* WHAT YOU ARE ASKED TO DO
Edit the data starting at the line that contains "Find the location of a" and ending at the line that contains "form is located at coordinates (321, 640).": replace "particular" with "specific" and keep everything else unchanged. Leave the pictures out of your answer.
===== RAW DATA =====
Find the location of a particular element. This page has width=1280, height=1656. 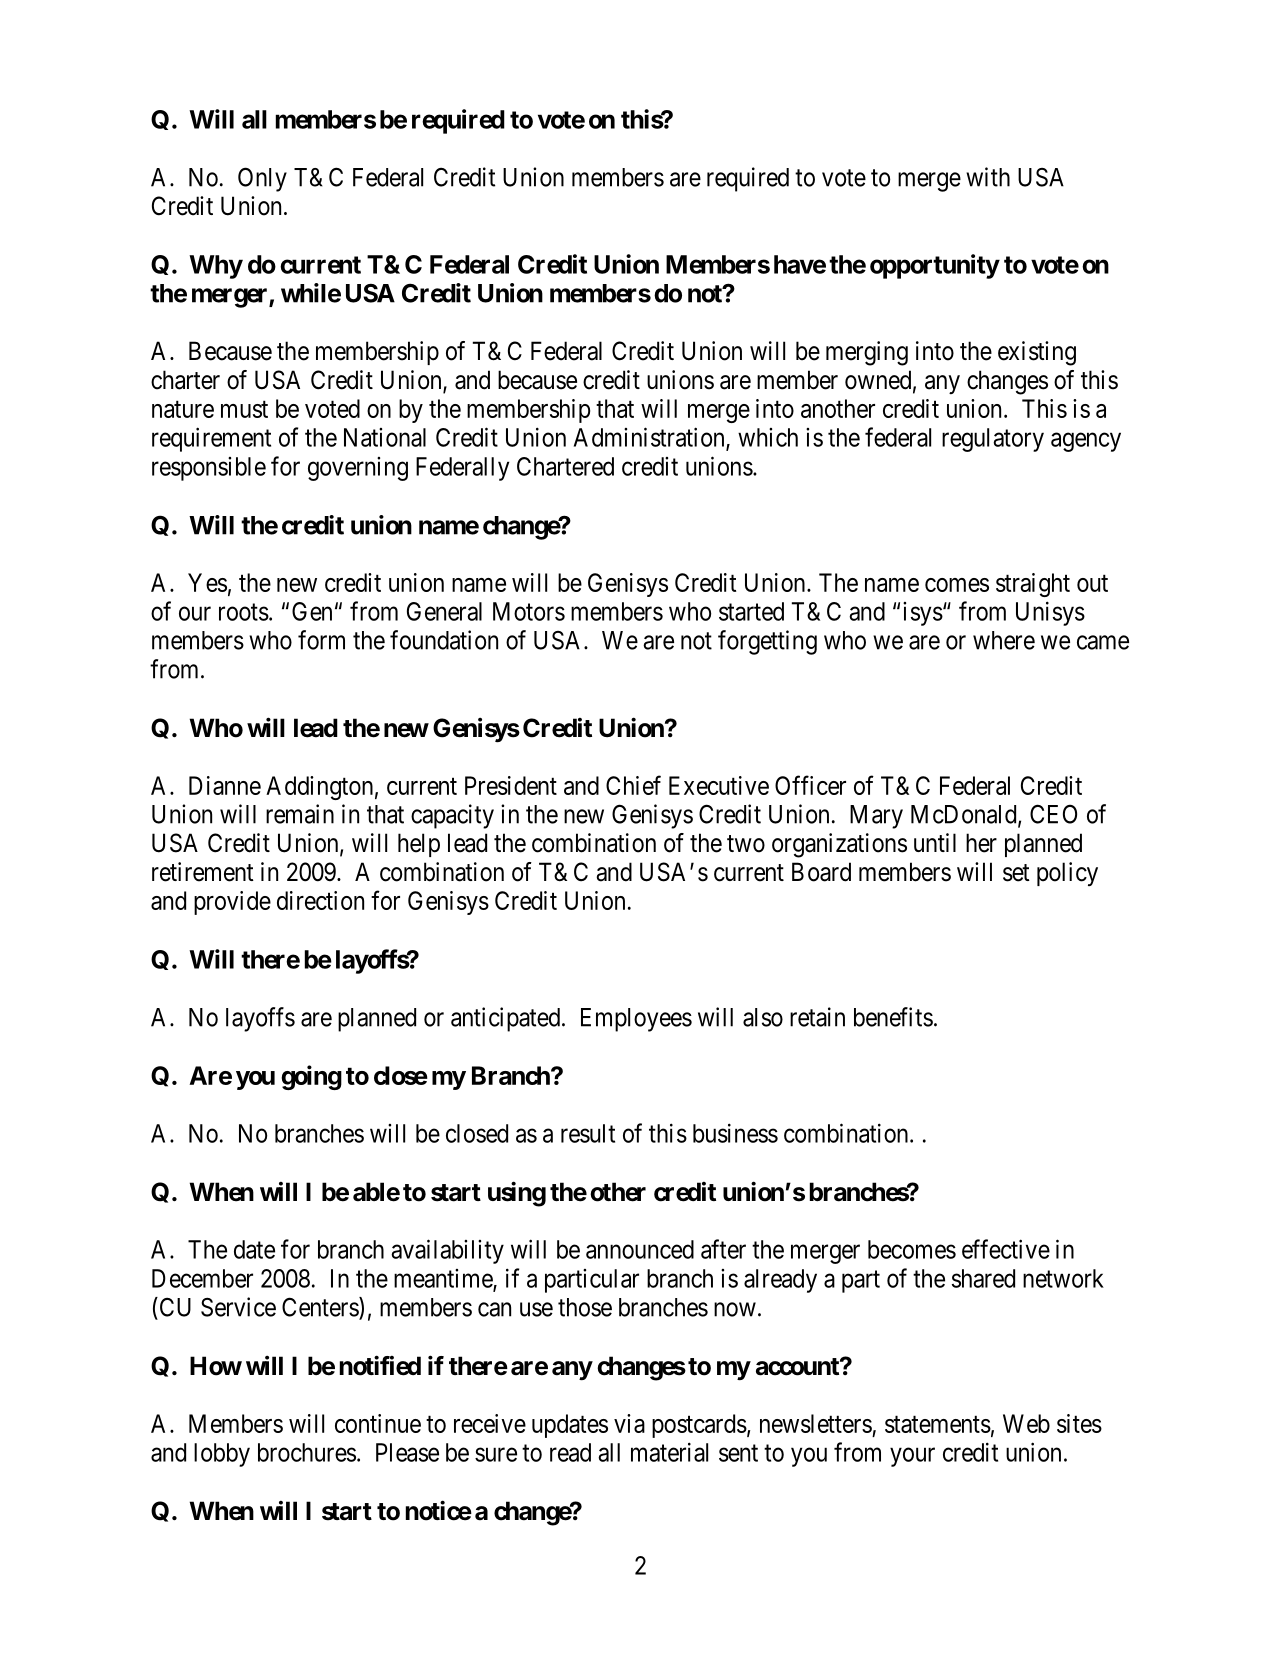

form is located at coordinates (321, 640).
=====
===== RAW DATA =====
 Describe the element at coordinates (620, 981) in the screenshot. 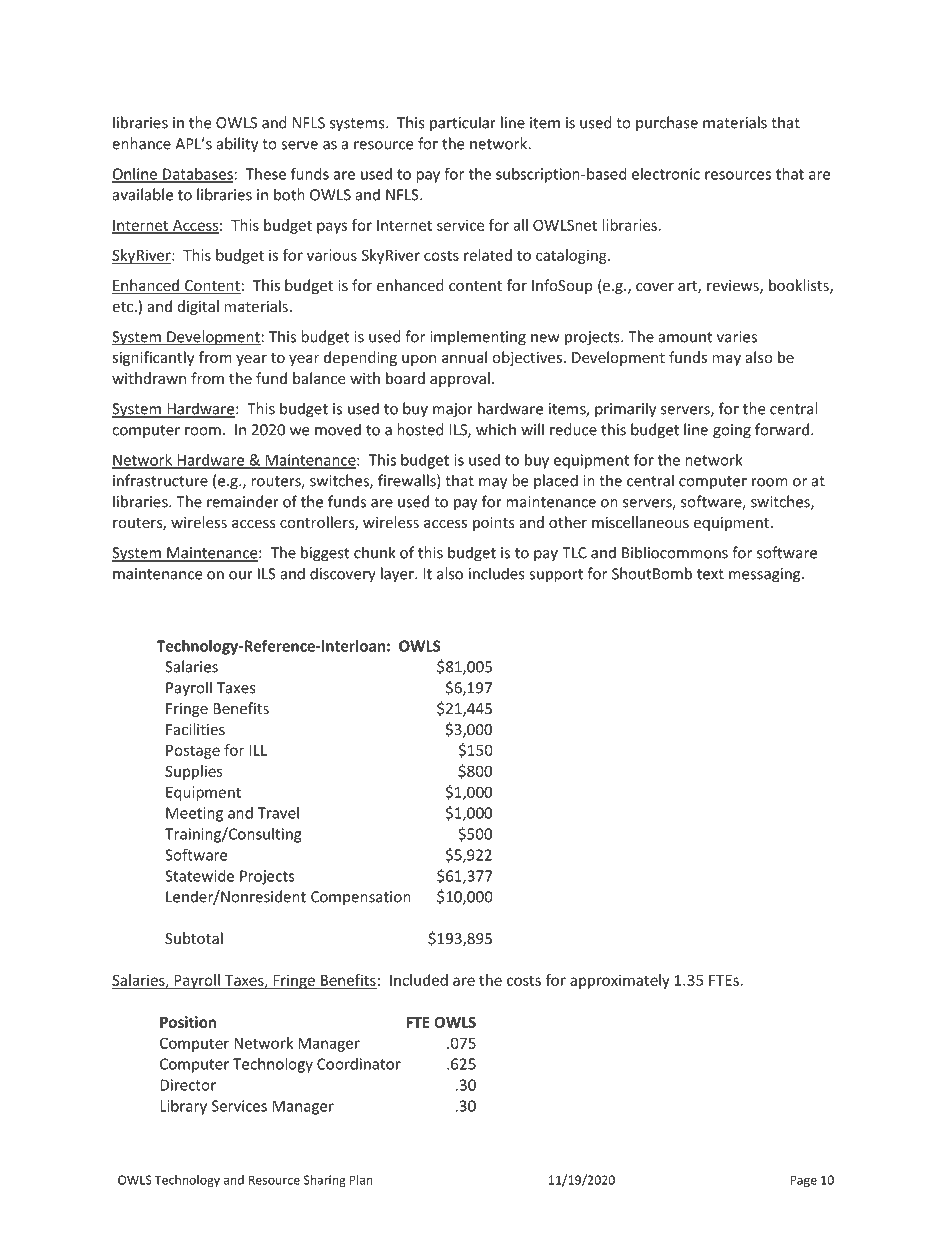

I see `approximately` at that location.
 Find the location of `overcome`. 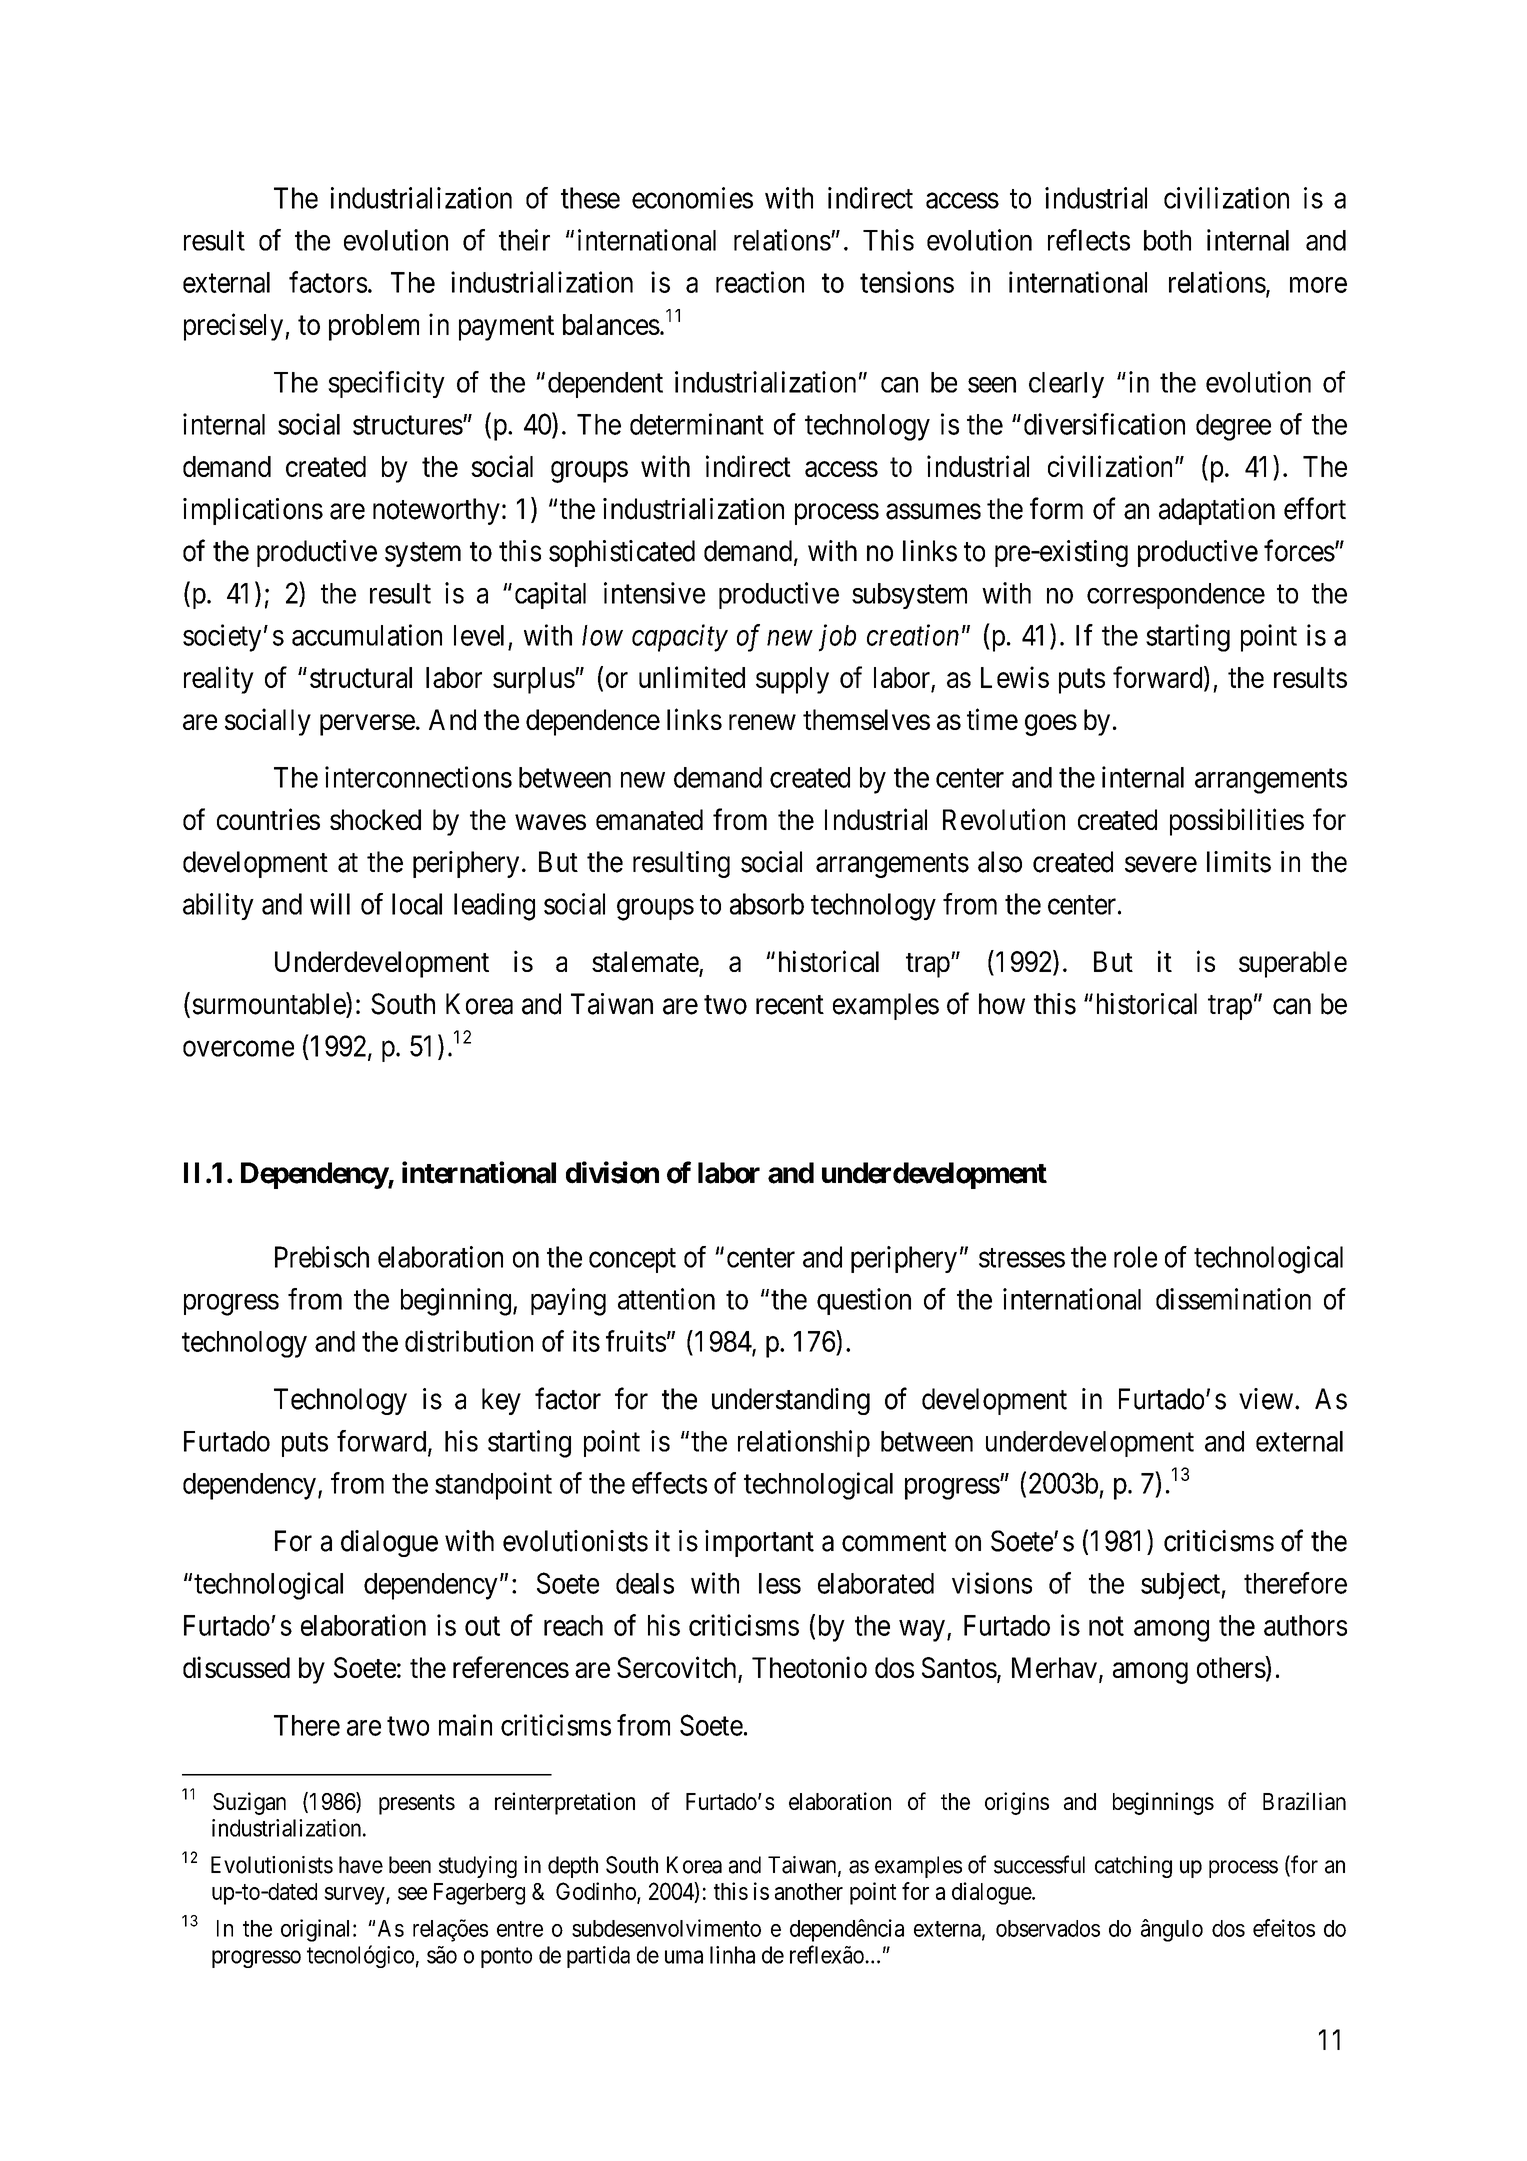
=====
===== RAW DATA =====
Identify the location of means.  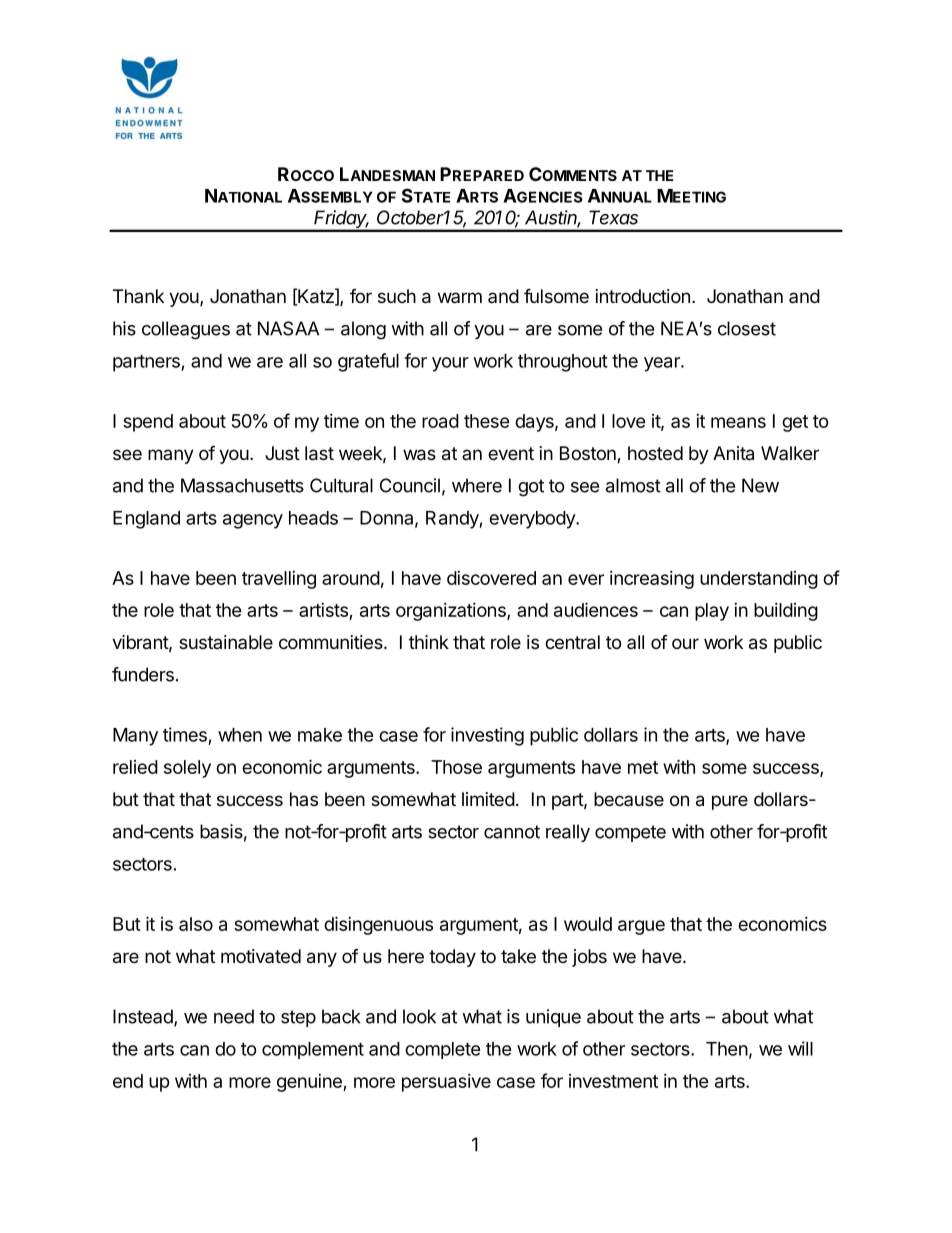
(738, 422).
=====
* COMPLETED TASK
Find the location of a specific element. This page has width=1280, height=1656. 

form is located at coordinates (321, 640).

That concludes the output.